WHAT TO DO: Please repeat the listing below in its entirety, exactly.

+++++

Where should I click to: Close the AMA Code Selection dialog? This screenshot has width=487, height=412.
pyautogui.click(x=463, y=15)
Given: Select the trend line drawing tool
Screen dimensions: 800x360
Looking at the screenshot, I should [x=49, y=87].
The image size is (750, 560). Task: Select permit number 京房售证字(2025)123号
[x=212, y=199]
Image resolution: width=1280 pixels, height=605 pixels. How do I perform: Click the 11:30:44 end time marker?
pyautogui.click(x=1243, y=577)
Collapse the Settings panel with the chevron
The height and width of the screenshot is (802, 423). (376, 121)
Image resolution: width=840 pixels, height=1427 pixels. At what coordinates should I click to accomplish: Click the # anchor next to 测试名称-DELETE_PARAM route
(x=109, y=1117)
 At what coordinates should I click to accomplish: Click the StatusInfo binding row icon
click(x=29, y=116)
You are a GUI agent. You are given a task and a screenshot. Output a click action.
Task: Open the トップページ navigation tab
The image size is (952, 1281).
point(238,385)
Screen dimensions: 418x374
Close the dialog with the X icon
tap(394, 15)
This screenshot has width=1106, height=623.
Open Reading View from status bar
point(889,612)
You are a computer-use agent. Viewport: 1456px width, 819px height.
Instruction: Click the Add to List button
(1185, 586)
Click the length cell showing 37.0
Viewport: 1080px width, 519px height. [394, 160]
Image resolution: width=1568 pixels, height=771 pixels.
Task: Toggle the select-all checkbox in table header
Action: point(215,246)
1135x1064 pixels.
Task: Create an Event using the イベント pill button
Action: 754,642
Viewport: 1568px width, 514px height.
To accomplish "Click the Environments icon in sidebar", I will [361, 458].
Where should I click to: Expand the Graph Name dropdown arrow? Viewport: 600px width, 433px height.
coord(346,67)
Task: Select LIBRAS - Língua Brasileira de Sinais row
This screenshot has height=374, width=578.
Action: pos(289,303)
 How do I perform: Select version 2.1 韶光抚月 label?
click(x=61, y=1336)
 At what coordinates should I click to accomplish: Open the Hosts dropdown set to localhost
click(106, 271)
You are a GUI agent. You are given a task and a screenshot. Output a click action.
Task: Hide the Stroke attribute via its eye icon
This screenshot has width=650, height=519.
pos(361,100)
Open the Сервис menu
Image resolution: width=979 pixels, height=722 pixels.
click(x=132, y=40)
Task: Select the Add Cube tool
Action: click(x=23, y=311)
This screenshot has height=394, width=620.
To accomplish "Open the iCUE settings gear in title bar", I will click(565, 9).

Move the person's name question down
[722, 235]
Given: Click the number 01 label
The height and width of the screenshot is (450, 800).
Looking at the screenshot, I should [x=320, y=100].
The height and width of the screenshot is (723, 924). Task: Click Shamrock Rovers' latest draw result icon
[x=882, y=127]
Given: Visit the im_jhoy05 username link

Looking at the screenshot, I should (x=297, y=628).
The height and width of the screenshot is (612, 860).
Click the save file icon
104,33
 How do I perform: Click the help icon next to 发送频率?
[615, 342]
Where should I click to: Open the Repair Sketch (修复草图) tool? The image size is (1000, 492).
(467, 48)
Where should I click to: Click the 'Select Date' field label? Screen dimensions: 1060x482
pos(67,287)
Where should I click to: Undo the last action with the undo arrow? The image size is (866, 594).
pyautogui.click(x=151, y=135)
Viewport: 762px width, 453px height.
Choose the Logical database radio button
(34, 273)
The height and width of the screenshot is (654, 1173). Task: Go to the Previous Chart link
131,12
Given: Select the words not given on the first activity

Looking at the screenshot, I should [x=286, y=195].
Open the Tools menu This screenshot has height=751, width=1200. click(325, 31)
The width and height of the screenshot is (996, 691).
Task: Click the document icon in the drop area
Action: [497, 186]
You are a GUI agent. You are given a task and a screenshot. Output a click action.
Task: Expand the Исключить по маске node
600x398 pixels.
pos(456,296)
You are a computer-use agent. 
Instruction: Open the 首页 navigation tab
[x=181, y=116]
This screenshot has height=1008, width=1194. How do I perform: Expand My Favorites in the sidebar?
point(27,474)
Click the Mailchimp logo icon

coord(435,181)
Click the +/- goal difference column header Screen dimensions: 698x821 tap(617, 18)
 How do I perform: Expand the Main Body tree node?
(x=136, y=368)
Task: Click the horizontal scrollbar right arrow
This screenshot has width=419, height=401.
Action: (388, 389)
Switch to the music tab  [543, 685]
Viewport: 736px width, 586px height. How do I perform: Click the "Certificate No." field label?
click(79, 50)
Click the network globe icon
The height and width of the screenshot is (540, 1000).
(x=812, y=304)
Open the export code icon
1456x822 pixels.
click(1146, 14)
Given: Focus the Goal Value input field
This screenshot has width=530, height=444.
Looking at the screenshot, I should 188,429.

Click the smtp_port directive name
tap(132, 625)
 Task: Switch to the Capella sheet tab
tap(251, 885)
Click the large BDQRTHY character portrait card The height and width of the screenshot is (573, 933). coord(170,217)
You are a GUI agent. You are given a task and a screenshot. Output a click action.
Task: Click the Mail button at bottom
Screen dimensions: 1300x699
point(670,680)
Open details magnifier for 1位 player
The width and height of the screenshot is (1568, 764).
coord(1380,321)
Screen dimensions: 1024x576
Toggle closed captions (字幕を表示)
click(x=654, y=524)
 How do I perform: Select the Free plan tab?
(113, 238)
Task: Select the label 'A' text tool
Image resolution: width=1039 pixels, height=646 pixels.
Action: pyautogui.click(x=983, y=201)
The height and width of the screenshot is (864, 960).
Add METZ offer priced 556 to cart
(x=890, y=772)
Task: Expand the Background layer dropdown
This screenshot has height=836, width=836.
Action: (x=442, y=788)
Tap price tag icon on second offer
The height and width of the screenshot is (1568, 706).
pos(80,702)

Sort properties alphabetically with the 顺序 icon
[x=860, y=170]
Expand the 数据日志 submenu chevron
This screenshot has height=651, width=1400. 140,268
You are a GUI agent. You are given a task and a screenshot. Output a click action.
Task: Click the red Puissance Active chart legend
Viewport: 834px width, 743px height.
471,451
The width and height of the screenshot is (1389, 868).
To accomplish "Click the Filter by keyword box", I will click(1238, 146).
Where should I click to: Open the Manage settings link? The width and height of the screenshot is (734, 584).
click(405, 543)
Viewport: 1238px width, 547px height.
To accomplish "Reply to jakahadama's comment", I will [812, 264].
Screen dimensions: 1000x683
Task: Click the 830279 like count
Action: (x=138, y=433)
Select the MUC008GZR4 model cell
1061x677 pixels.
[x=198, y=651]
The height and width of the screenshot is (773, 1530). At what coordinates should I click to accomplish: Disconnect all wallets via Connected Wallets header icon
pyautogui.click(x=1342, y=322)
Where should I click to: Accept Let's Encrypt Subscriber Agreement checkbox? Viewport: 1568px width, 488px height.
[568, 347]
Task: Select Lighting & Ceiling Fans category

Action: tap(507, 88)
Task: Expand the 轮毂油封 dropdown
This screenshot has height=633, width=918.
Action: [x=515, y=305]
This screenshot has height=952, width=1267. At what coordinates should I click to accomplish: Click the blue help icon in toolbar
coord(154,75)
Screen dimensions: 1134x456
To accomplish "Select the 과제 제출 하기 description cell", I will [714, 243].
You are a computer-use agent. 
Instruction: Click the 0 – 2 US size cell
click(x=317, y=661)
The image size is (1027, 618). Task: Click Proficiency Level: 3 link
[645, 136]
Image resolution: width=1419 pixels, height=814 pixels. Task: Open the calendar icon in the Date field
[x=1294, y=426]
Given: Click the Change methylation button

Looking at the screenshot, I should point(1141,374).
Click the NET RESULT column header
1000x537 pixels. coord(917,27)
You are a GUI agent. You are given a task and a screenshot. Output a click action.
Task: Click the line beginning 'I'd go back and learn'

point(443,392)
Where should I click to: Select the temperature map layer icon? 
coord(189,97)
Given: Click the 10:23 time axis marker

+++++

COMPLETED TASK:
Where should I click to: Close the AMA Code Selection dialog? This screenshot has width=487, height=412.
pyautogui.click(x=463, y=15)
Given: Select the trend line drawing tool
Screen dimensions: 800x360
Looking at the screenshot, I should [x=49, y=87].
The image size is (750, 560). Task: Select permit number 京房售证字(2025)123号
[x=212, y=199]
Image resolution: width=1280 pixels, height=605 pixels. How do I perform: Click the 11:30:44 end time marker?
pyautogui.click(x=1243, y=577)
Collapse the Settings panel with the chevron
The height and width of the screenshot is (802, 423). (376, 121)
Image resolution: width=840 pixels, height=1427 pixels. At what coordinates should I click to accomplish: Click the # anchor next to 测试名称-DELETE_PARAM route
(x=109, y=1117)
 At what coordinates should I click to accomplish: Click the StatusInfo binding row icon
click(x=29, y=116)
You are a GUI agent. You are given a task and a screenshot. Output a click action.
Task: Open the トップページ navigation tab
The image size is (952, 1281).
point(238,385)
Screen dimensions: 418x374
Close the dialog with the X icon
tap(394, 15)
This screenshot has width=1106, height=623.
Open Reading View from status bar
point(889,612)
You are a computer-use agent. Viewport: 1456px width, 819px height.
Instruction: Click the Add to List button
(1185, 586)
Click the length cell showing 37.0
Viewport: 1080px width, 519px height. [394, 160]
Image resolution: width=1568 pixels, height=771 pixels.
Task: Toggle the select-all checkbox in table header
Action: point(215,246)
1135x1064 pixels.
Task: Create an Event using the イベント pill button
Action: 754,642
Viewport: 1568px width, 514px height.
To accomplish "Click the Environments icon in sidebar", I will [361, 458].
Where should I click to: Expand the Graph Name dropdown arrow? Viewport: 600px width, 433px height.
coord(346,67)
Task: Select LIBRAS - Língua Brasileira de Sinais row
This screenshot has height=374, width=578.
Action: pos(289,303)
 How do I perform: Select version 2.1 韶光抚月 label?
click(x=61, y=1336)
 At what coordinates should I click to accomplish: Open the Hosts dropdown set to localhost
click(106, 271)
You are a GUI agent. You are given a task and a screenshot. Output a click action.
Task: Hide the Stroke attribute via its eye icon
This screenshot has width=650, height=519.
pos(361,100)
Open the Сервис menu
Image resolution: width=979 pixels, height=722 pixels.
click(x=132, y=40)
Task: Select the Add Cube tool
Action: click(x=23, y=311)
This screenshot has height=394, width=620.
To accomplish "Open the iCUE settings gear in title bar", I will click(565, 9).

Move the person's name question down
[722, 235]
Given: Click the number 01 label
The height and width of the screenshot is (450, 800).
Looking at the screenshot, I should [x=320, y=100].
The height and width of the screenshot is (723, 924). Task: Click Shamrock Rovers' latest draw result icon
[x=882, y=127]
Given: Visit the im_jhoy05 username link

Looking at the screenshot, I should (x=297, y=628).
The height and width of the screenshot is (612, 860).
Click the save file icon
104,33
 How do I perform: Click the help icon next to 发送频率?
[615, 342]
Where should I click to: Open the Repair Sketch (修复草图) tool? The image size is (1000, 492).
(467, 48)
Where should I click to: Click the 'Select Date' field label? Screen dimensions: 1060x482
pos(67,287)
Where should I click to: Undo the last action with the undo arrow? The image size is (866, 594).
pyautogui.click(x=151, y=135)
Viewport: 762px width, 453px height.
Choose the Logical database radio button
(34, 273)
The height and width of the screenshot is (654, 1173). Task: Go to the Previous Chart link
131,12
Given: Select the words not given on the first activity

Looking at the screenshot, I should [x=286, y=195].
Open the Tools menu This screenshot has height=751, width=1200. click(325, 31)
The width and height of the screenshot is (996, 691).
Task: Click the document icon in the drop area
Action: [497, 186]
You are a GUI agent. You are given a task and a screenshot. Output a click action.
Task: Expand the Исключить по маске node
600x398 pixels.
pos(456,296)
You are a computer-use agent. 
Instruction: Open the 首页 navigation tab
[x=181, y=116]
This screenshot has height=1008, width=1194. How do I perform: Expand My Favorites in the sidebar?
point(27,474)
Click the Mailchimp logo icon

coord(435,181)
Click the +/- goal difference column header Screen dimensions: 698x821 tap(617, 18)
 How do I perform: Expand the Main Body tree node?
(x=136, y=368)
Task: Click the horizontal scrollbar right arrow
This screenshot has width=419, height=401.
Action: (388, 389)
Switch to the music tab  [543, 685]
Viewport: 736px width, 586px height. How do I perform: Click the "Certificate No." field label?
click(79, 50)
Click the network globe icon
The height and width of the screenshot is (540, 1000).
(x=812, y=304)
Open the export code icon
1456x822 pixels.
click(1146, 14)
Given: Focus the Goal Value input field
This screenshot has width=530, height=444.
Looking at the screenshot, I should 188,429.

Click the smtp_port directive name
tap(132, 625)
 Task: Switch to the Capella sheet tab
tap(251, 885)
Click the large BDQRTHY character portrait card The height and width of the screenshot is (573, 933). coord(170,217)
You are a GUI agent. You are given a task and a screenshot. Output a click action.
Task: Click the Mail button at bottom
Screen dimensions: 1300x699
point(670,680)
Open details magnifier for 1位 player
The width and height of the screenshot is (1568, 764).
coord(1380,321)
Screen dimensions: 1024x576
Toggle closed captions (字幕を表示)
click(x=654, y=524)
 How do I perform: Select the Free plan tab?
(113, 238)
Task: Select the label 'A' text tool
Image resolution: width=1039 pixels, height=646 pixels.
Action: pyautogui.click(x=983, y=201)
The height and width of the screenshot is (864, 960).
Add METZ offer priced 556 to cart
(x=890, y=772)
Task: Expand the Background layer dropdown
This screenshot has height=836, width=836.
Action: (x=442, y=788)
Tap price tag icon on second offer
The height and width of the screenshot is (1568, 706).
pos(80,702)

Sort properties alphabetically with the 顺序 icon
[x=860, y=170]
Expand the 数据日志 submenu chevron
This screenshot has height=651, width=1400. 140,268
You are a GUI agent. You are given a task and a screenshot. Output a click action.
Task: Click the red Puissance Active chart legend
Viewport: 834px width, 743px height.
471,451
The width and height of the screenshot is (1389, 868).
To accomplish "Click the Filter by keyword box", I will click(1238, 146).
Where should I click to: Open the Manage settings link? The width and height of the screenshot is (734, 584).
click(405, 543)
Viewport: 1238px width, 547px height.
To accomplish "Reply to jakahadama's comment", I will [812, 264].
Screen dimensions: 1000x683
Task: Click the 830279 like count
Action: (x=138, y=433)
Select the MUC008GZR4 model cell
1061x677 pixels.
[x=198, y=651]
The height and width of the screenshot is (773, 1530). At what coordinates should I click to accomplish: Disconnect all wallets via Connected Wallets header icon
pyautogui.click(x=1342, y=322)
Where should I click to: Accept Let's Encrypt Subscriber Agreement checkbox? Viewport: 1568px width, 488px height.
[568, 347]
Task: Select Lighting & Ceiling Fans category

Action: tap(507, 88)
Task: Expand the 轮毂油封 dropdown
This screenshot has height=633, width=918.
Action: [x=515, y=305]
This screenshot has height=952, width=1267. At what coordinates should I click to accomplish: Click the blue help icon in toolbar
coord(154,75)
Screen dimensions: 1134x456
To accomplish "Select the 과제 제출 하기 description cell", I will [714, 243].
You are a computer-use agent. 
Instruction: Click the 0 – 2 US size cell
click(x=317, y=661)
The image size is (1027, 618). Task: Click Proficiency Level: 3 link
[645, 136]
Image resolution: width=1419 pixels, height=814 pixels. Task: Open the calendar icon in the Date field
[x=1294, y=426]
Given: Click the Change methylation button

Looking at the screenshot, I should point(1141,374).
Click the NET RESULT column header
1000x537 pixels. coord(917,27)
You are a GUI agent. You are given a task and a screenshot. Output a click action.
Task: Click the line beginning 'I'd go back and learn'

point(443,392)
Where should I click to: Select the temperature map layer icon? 
coord(189,97)
Given: Click the 10:23 time axis marker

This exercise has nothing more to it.